# BRIEF A:
Condense the paragraph of the book description that begins "Her niece, Violet," into a short bulleted list that keeps its main facts.
# BRIEF B:
Write out the passage of the book description from "After renowned London" up to and including "quaint country village.", word for word.

# SELECTED TEXT:
The Wedding Dress Sewing Circle – Jennifer Ryan

Published By: Pan Macmillan
Pages: 368
Released On: 09/06/2022

After renowned London fashion designer Cressida Westcott loses both her home and her design house in the Blitz, she has nowhere to go but the family manor he she fled decades ago. She arrives with nothing but the clothes she stands in, at a loss as to how to rebuild her business from a quaint country village.

Her niece, Violet, is thrilled that her famous aunt is coming to stay – the village has been interminably dull with all the men off fighting. Meanwhile, the local vicar’s daughter, Grace Carlisle, is trying in vain to repair her mother’s gown, her only chance of a white wedding. When Cressida Westcott appears at the local sewing circle meeting, Grace asks for her help – but Cressida has much more to teach the ladies than just simple sewing skills.

Before long, Cressida’s spirit and ambition galvanises the village group into action, and they find themselves mending wedding dresses not only for local brides, but for brides across the country. And as the women dedicate themselves to helping others celebrate love, they might even manage to find it for themselves.

# EXTRACTED ENTRIES:
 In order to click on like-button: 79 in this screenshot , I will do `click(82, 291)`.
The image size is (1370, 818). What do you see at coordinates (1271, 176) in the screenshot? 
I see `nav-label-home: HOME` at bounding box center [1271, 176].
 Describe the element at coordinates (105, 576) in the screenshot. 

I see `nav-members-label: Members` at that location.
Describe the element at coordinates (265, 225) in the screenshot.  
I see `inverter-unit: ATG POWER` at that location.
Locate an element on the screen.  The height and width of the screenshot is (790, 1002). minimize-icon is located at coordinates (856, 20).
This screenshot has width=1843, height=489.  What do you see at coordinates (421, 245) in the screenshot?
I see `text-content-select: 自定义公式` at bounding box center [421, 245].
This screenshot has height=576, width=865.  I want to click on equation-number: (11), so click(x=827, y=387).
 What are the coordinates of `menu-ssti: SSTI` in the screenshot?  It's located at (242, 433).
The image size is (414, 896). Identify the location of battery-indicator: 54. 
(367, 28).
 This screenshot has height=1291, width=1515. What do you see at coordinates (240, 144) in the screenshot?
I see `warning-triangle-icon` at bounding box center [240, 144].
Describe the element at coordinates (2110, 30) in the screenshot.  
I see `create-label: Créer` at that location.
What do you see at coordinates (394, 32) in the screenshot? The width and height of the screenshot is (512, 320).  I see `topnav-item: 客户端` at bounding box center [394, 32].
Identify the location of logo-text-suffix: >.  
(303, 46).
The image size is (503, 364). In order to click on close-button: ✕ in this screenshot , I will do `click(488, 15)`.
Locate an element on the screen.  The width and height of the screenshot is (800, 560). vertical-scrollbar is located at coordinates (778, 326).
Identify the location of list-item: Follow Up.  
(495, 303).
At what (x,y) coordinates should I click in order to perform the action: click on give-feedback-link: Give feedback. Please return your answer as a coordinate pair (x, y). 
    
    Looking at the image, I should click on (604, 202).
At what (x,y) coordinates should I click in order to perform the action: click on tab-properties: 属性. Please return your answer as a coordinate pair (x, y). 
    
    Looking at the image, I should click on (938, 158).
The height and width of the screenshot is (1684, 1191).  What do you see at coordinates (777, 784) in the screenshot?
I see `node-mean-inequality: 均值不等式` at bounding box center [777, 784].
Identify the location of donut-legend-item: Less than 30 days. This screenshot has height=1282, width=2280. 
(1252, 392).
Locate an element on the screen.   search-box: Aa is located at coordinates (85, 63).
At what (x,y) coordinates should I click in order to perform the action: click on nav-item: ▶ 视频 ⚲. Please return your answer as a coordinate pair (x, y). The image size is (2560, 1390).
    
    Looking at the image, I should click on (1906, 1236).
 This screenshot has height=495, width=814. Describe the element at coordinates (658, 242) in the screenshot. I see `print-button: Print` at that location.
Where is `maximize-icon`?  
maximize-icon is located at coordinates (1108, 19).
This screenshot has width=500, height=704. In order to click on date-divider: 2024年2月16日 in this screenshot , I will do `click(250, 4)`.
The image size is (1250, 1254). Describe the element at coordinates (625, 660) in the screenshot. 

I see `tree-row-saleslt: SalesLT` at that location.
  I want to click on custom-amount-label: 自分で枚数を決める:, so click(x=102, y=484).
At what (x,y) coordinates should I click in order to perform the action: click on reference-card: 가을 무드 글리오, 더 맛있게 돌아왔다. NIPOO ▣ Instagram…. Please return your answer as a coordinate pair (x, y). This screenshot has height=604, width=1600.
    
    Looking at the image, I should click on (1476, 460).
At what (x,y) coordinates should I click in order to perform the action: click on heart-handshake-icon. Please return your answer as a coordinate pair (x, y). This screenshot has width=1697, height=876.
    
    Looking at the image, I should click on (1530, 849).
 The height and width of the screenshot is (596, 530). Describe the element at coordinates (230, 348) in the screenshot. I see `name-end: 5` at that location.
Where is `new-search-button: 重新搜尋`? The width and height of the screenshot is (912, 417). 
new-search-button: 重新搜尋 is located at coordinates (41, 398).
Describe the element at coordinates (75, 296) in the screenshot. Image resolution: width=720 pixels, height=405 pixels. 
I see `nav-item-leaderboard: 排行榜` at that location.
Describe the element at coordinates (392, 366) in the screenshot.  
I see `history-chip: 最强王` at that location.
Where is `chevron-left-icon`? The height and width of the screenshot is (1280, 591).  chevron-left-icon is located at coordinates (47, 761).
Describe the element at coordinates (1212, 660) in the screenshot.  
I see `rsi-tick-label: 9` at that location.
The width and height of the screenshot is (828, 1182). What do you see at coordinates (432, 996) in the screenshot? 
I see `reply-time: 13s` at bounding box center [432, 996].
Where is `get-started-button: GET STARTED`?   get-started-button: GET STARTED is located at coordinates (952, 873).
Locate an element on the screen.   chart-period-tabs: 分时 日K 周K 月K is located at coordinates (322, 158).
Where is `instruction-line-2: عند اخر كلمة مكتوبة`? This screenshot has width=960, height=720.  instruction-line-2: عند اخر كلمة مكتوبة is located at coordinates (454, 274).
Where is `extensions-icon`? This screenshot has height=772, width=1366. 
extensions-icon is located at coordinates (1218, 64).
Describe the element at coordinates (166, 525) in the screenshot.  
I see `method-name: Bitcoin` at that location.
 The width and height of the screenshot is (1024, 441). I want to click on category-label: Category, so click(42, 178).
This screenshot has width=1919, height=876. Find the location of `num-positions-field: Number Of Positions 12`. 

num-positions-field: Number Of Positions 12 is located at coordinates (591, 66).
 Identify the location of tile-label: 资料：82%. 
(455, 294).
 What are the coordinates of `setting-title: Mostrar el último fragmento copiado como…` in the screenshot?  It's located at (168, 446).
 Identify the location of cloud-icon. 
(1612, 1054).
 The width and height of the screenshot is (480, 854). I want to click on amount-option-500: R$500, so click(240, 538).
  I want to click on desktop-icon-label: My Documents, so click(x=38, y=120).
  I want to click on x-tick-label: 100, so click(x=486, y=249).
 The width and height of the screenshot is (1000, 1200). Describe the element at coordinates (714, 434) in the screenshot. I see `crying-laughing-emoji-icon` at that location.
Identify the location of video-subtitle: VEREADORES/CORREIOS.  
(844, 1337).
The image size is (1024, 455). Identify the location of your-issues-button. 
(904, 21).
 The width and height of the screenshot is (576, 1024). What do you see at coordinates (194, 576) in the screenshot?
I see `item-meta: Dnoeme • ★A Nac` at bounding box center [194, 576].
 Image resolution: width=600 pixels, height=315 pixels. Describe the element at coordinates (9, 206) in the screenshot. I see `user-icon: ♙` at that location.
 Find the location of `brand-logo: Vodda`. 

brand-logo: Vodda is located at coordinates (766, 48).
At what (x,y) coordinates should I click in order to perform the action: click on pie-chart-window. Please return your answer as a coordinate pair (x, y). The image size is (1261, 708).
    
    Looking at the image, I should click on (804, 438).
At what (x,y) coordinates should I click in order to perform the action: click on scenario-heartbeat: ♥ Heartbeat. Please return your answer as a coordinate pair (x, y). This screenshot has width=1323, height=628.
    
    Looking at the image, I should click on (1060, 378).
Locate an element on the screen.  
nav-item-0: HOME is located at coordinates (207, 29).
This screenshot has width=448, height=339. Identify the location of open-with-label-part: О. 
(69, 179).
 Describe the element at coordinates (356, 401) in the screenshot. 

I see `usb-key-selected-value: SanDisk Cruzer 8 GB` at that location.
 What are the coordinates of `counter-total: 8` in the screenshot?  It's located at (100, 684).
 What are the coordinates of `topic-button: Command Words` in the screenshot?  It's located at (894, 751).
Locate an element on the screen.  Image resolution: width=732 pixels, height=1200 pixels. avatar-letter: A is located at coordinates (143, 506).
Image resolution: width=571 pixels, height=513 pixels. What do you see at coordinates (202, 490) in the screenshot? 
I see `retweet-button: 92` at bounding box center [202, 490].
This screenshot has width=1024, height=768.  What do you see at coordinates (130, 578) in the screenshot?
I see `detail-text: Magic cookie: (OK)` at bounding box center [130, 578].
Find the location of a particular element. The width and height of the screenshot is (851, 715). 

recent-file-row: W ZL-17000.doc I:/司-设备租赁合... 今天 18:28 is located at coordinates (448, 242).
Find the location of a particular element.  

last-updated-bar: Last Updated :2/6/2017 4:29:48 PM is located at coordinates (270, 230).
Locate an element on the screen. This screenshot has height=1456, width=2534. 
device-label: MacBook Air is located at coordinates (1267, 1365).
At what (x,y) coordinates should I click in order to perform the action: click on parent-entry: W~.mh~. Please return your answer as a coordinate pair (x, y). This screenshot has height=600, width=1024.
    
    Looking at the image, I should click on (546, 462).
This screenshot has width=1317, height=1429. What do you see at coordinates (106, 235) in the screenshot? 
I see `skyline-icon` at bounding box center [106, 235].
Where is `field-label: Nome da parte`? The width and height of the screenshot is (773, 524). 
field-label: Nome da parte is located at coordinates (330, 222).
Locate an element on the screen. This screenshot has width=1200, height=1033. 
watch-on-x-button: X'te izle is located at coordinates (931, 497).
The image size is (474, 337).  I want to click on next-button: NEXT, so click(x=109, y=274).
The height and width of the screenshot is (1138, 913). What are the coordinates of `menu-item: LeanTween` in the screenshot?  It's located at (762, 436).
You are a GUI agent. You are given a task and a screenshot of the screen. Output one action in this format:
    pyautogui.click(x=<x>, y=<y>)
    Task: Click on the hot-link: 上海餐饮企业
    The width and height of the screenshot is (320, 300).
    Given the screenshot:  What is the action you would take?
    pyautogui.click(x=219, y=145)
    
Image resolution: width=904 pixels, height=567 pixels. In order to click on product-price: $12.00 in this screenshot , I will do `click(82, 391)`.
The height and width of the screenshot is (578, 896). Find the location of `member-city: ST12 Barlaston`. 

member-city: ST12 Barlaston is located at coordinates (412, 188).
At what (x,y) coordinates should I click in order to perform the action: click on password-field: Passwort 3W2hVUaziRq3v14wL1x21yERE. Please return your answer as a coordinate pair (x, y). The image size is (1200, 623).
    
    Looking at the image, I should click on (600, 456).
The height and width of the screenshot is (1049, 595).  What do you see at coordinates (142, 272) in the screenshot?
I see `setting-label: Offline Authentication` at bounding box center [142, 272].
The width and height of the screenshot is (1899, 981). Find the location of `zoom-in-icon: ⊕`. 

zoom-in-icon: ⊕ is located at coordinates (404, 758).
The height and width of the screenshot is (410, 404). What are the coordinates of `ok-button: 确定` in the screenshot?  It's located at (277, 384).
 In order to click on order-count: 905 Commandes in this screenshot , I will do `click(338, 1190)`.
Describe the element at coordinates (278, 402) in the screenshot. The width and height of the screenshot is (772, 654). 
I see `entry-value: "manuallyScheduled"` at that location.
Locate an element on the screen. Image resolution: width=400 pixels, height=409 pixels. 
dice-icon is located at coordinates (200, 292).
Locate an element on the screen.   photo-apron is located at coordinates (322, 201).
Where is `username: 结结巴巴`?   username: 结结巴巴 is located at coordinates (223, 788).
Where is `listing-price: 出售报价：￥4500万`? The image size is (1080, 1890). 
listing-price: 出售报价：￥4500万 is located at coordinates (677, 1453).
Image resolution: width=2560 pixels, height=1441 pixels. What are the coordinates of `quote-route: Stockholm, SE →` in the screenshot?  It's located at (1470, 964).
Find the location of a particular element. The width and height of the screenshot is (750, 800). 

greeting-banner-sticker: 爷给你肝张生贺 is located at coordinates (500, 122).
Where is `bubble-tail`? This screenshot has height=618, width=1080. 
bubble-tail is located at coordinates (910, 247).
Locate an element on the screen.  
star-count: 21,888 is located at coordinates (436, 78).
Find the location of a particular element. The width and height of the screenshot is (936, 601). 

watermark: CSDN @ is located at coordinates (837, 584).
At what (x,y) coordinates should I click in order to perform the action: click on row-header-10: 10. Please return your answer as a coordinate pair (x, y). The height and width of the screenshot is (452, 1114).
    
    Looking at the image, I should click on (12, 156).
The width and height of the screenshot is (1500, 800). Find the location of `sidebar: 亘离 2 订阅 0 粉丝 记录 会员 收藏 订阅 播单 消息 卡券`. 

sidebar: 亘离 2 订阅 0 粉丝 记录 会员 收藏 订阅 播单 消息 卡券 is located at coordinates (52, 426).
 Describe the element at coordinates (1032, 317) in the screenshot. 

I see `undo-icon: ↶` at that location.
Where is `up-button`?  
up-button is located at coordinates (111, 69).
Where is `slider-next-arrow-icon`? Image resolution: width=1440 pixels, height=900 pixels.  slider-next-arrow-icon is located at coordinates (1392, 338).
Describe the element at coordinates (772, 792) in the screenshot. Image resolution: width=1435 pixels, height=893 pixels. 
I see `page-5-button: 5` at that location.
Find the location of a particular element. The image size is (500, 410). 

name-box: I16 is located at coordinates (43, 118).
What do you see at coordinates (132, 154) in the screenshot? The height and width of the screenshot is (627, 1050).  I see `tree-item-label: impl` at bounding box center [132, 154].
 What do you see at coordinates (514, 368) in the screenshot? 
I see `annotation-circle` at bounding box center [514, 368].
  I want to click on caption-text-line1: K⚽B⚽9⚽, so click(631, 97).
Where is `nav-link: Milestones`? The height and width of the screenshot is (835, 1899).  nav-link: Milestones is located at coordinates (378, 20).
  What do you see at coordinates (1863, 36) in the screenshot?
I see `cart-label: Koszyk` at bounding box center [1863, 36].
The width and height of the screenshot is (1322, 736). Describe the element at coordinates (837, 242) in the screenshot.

# ANSWER SECTION A:
- Violet, Cressida's niece, is thrilled that her famous aunt is coming to stay. The village has been dull with all the men away fighting.
- Grace Carlisle, the local vicar's daughter, is trying and failing to repair her mother's gown. It is her only chance of a white wedding.
- When Cressida turns up at the local sewing circle meeting, Grace asks for her help.
- Cressida has much more than simple sewing skills to teach the ladies.

# ANSWER SECTION B:
After renowned London fashion designer Cressida Westcott loses both her home and her design house in the Blitz, she has nowhere to go but the family manor he she fled decades ago. She arrives with nothing but the clothes she stands in, at a loss as to how to rebuild her business from a quaint country village.